### [Input for this task]

=-=-=-=-=

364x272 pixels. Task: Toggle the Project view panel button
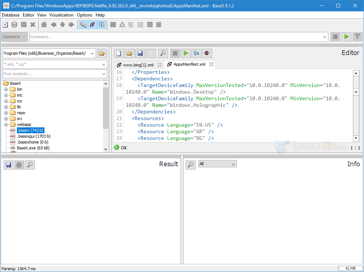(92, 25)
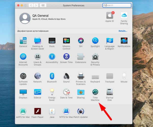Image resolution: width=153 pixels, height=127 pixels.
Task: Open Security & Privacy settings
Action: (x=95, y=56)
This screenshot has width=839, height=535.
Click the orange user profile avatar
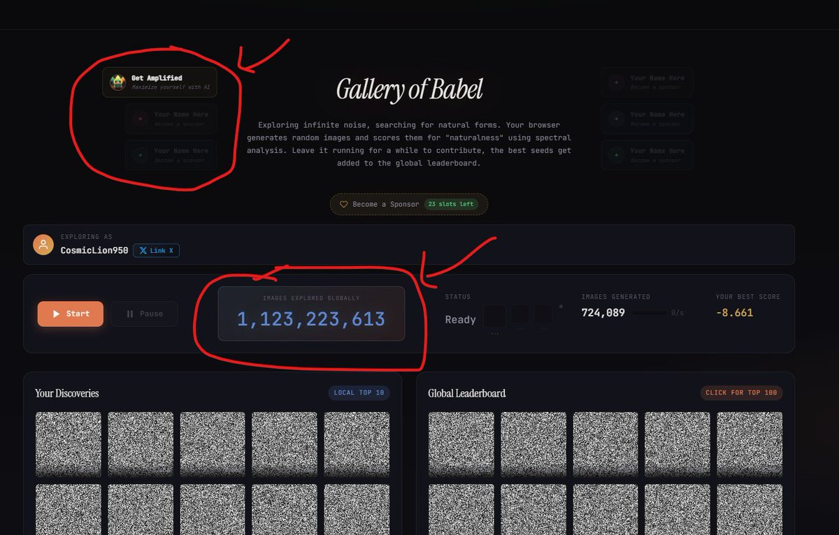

=-=-=-=-=

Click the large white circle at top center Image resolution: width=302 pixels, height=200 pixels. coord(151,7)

=-=-=-=-=

### [Required work]
Which lines run from the one holding "This screenshot has width=839, height=535." through the one holding "Click the orange user profile avatar" in the records above? Repeat them exactly, both included, and nothing more.

### [Answer for this exercise]
This screenshot has width=839, height=535.
Click the orange user profile avatar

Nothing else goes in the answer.